Page Clements1, Kelsey Panfil1, Hamp Henning1, Brent Lockee1, David D. Williams1, Erin M. Tallon1, Anna R. Kahkoska2, Angelica Cristello Sarteau2, Susana R. Patton3, Mark A. Clements1 

1Children’s Mercy Kansas City (Kansas City, MO), 2University of North Carolina at Chapel Hill (Chapel Hill, NC), 3Nemour's Children's Health, (Jacksonville, FL) 

Background and Aims: Canceled or missed diabetes clinic appointments impact the health of youth with type 1 diabetes (T1D), though little is known about factors that underlie this population’s risk for missed appointments. We examined relationships between appointment completion and age, race, ethnicity, insurance status, and the Child Opportunity Index 2.0 (COI; a street address-derived proxy for neighborhood opportunity and access to quality socioeconomic and educational resources). 

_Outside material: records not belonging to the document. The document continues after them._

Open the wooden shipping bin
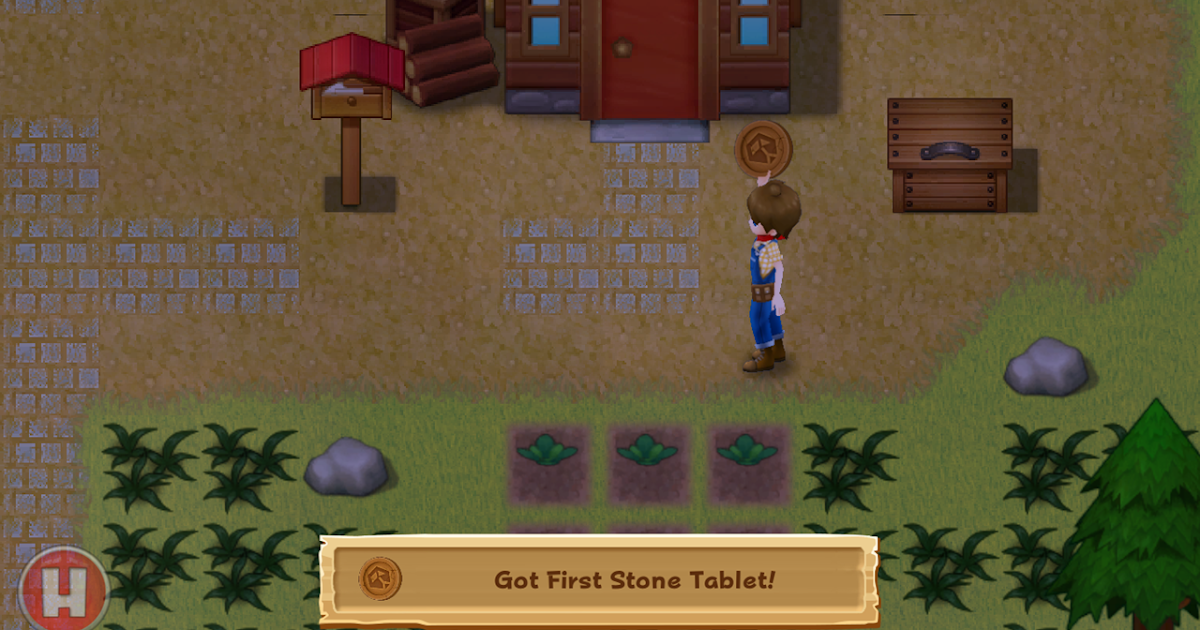The height and width of the screenshot is (630, 1200). coord(949,154)
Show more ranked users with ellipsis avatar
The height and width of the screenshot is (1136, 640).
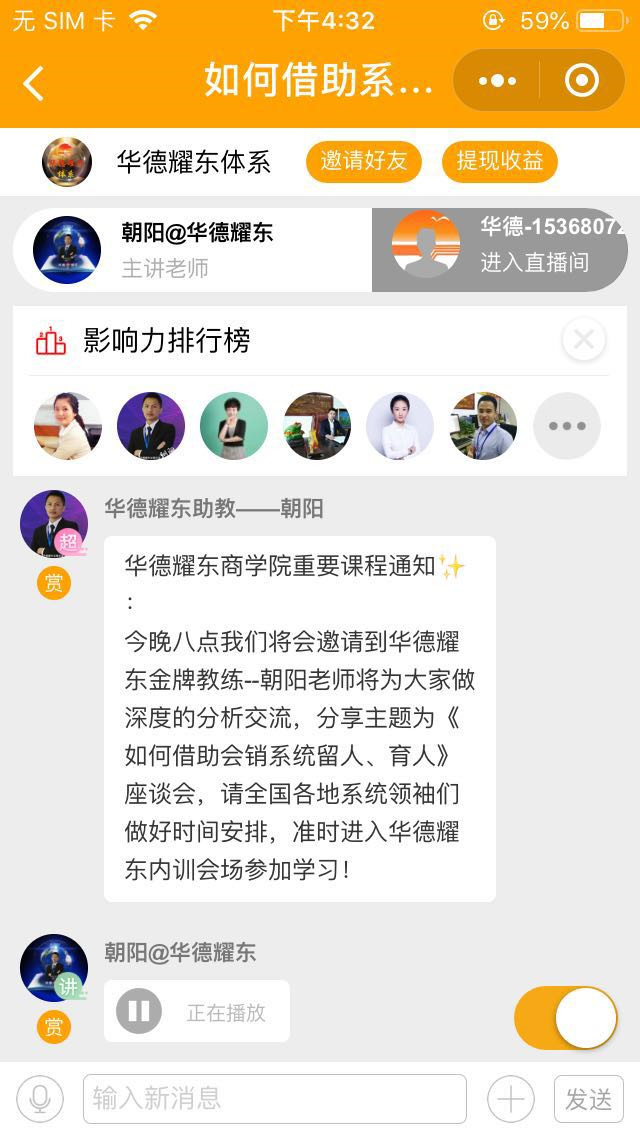567,426
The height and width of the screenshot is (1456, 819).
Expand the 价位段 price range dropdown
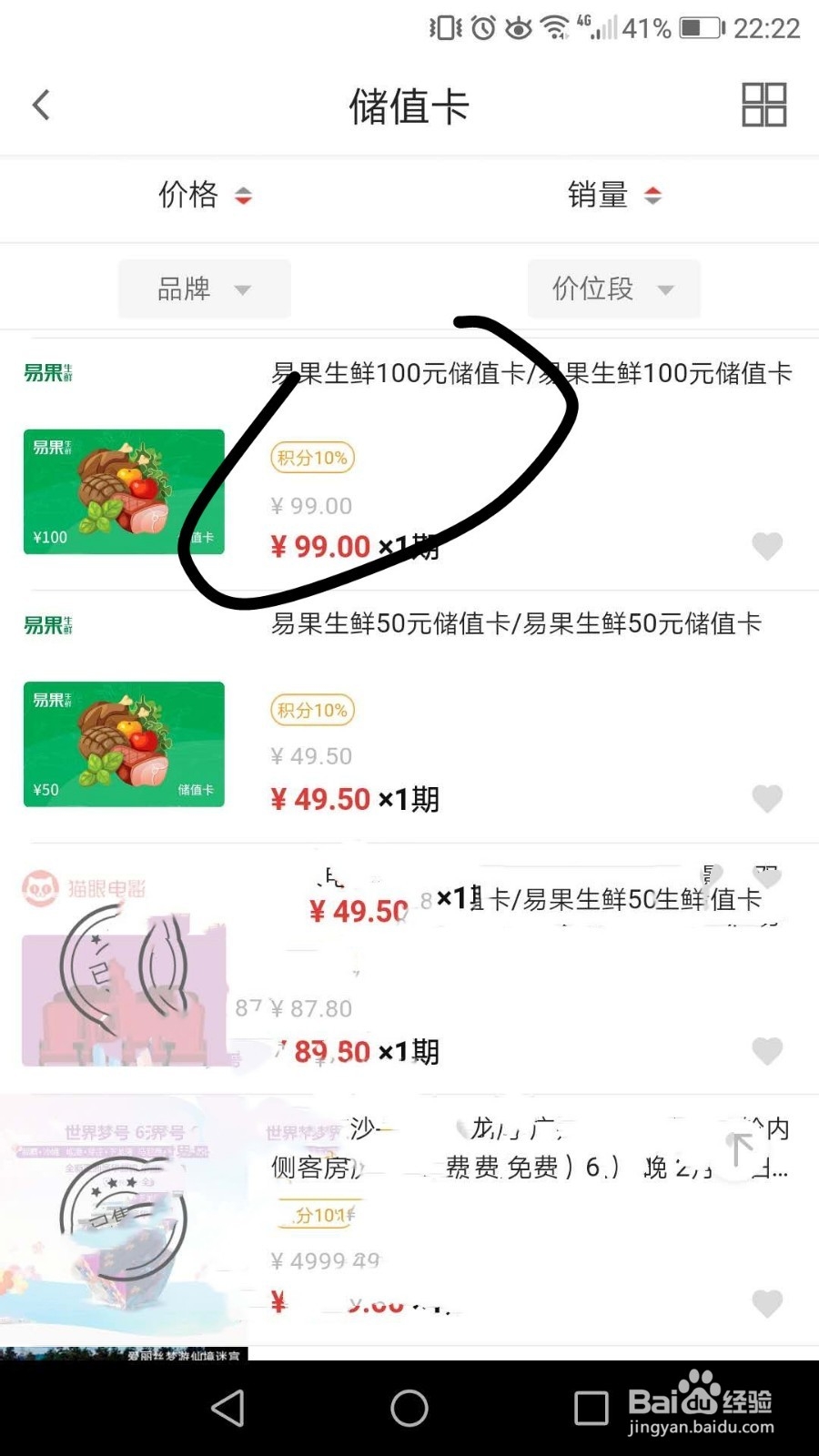click(614, 288)
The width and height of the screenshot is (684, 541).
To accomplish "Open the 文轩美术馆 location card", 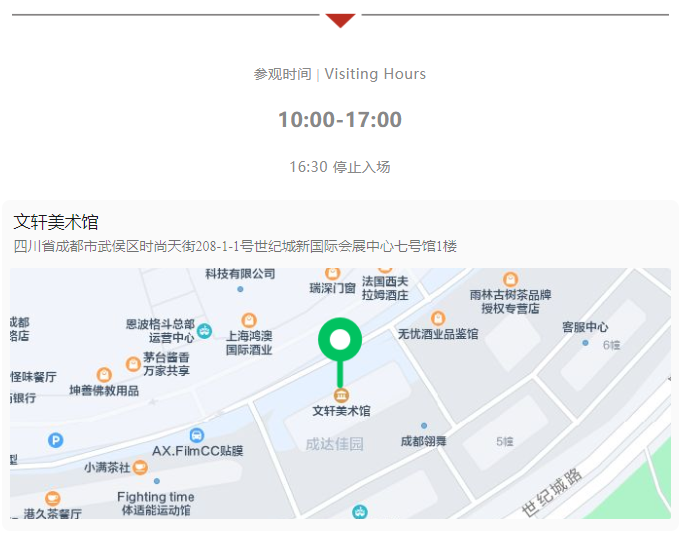I will [56, 222].
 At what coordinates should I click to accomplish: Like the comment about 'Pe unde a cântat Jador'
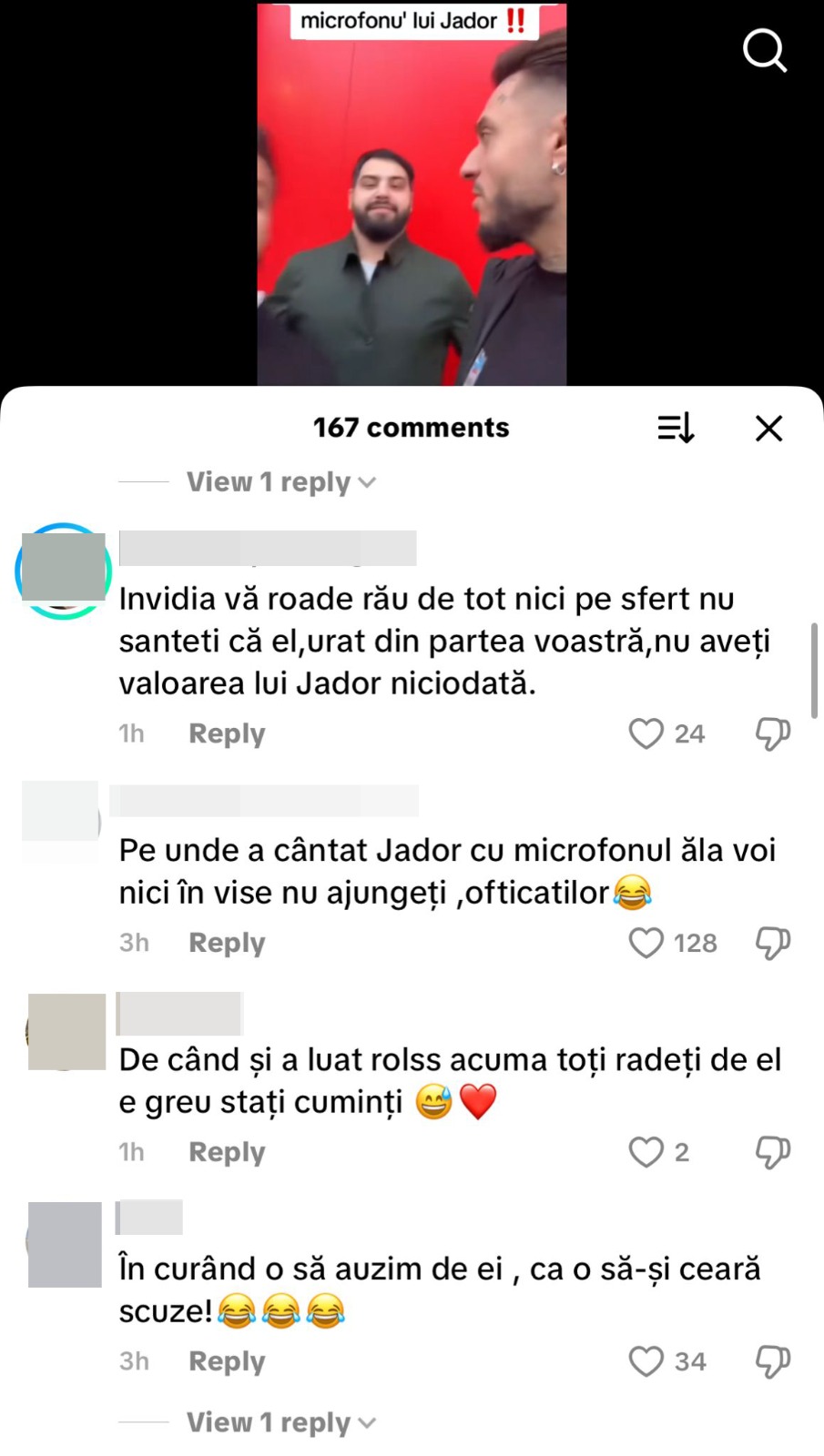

Methods: We analyzed electronic health records (EHR) of youth (T1D duration >6 months) receiving care from a pediatric diabetes clinic network in the Midwest USA between January 2016 and August 2023. Youths’ addresses were geocoded to census tracts which correspond to COI scores standardized at the national level (values ranging 0-100). We used mixed-effects logistic regression to predict clinic appointment completion with COI, race, ethnicity, insurance, and age at appointment as fixed effects and youth as a random effect.  

Results: We evaluated data for 26,644 appointments (501 canceled/158 missed) for 3,411 youth (52.4% male; 80.6% White; 64.4% commercial insurance; median age 14.4 years [5.7 IQR] with median COI score 67 [45 IQR]). Factors that independently increased the probability of appointment completion included White race (vs. Black or African American and Other races; Log Odds = 0.2, p<.05) and higher COI (Log Odds = 0.01, p<.0001).

Conclusions: In a bioinformatic analysis, higher-quality neighborhood conditions were associated with higher likelihood of completing clinic appointments. Future studies should evaluate COI in advanced, clinically deployable models to predict missed appointments, along with interventions to reduce them.